Pero claro, las tiendas y las compañías que venden este tipo de productos no tienen una manera de evitarlo. No sería normal que te hicieran un cuestionario antes de aceptar tu pedido para saber si eres realmente un fan del juego en cuestión. Además, hay que tener en cuenta que ellos ya han recibido su beneficio, por lo que realmente poco les puede preocupar si va a acabar revendido por el doble de su valor. Por decirlo claramente, es un tipo de piratería que no les afecta en absoluto y no necesita tanta atención.
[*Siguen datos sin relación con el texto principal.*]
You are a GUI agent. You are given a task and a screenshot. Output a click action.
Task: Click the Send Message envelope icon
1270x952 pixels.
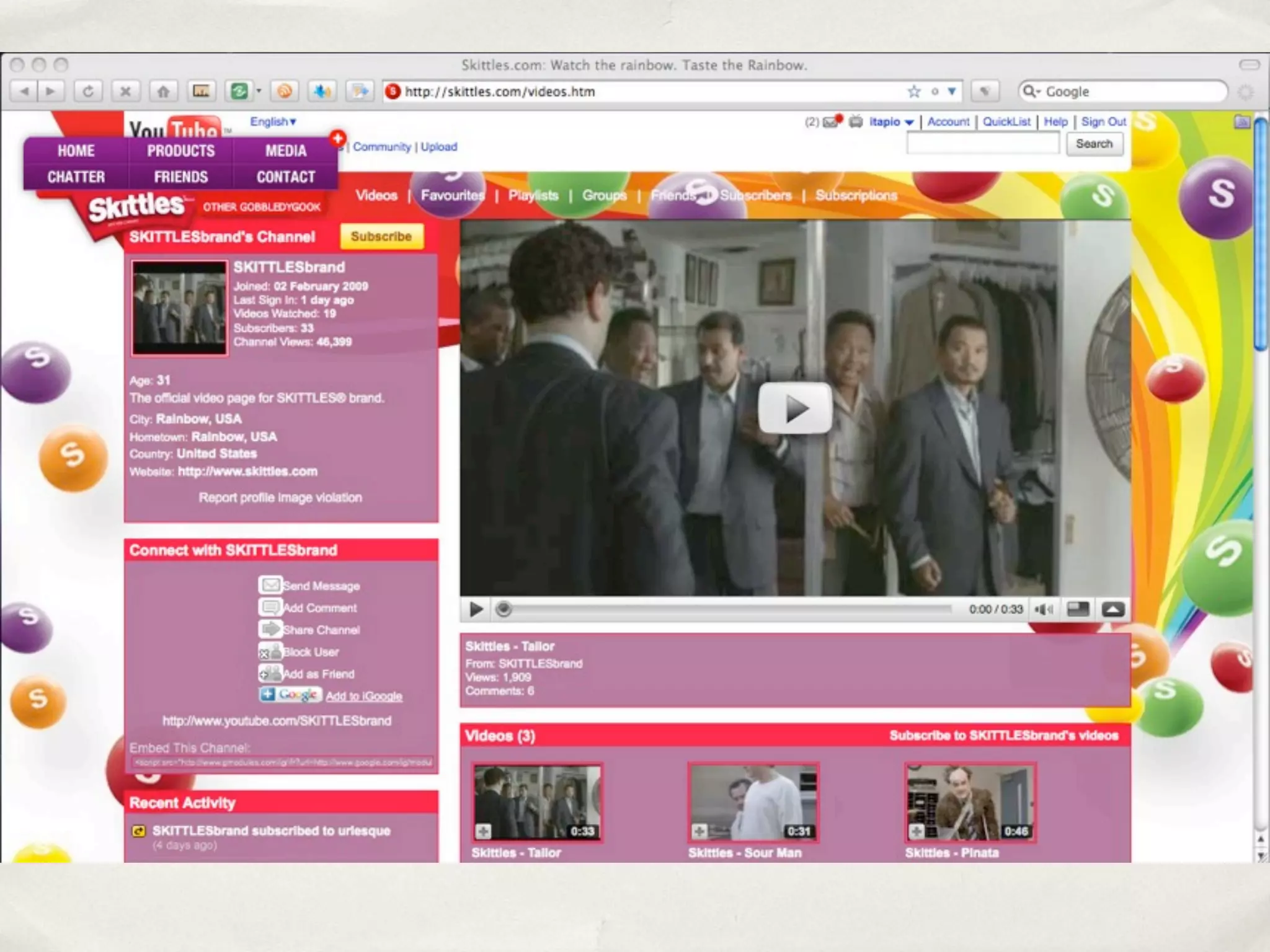coord(270,585)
Otro que colgó el cartel de agotado antes de hora

Así que, aunque nos pese, tenemos que empezar a comprar las ediciones para coleccionistas, ediciones especiales y todo este tipo de lanzamientos sólo de la fuente oficial o, según el caso, en los distribuidores autorizados. Toda compra hecha en portales de segunda mano o mediante contactos alternativos no hace más que legitimar la especulación y hacer que aumente el interés por sacarnos los dineros de todas las maneras posibles.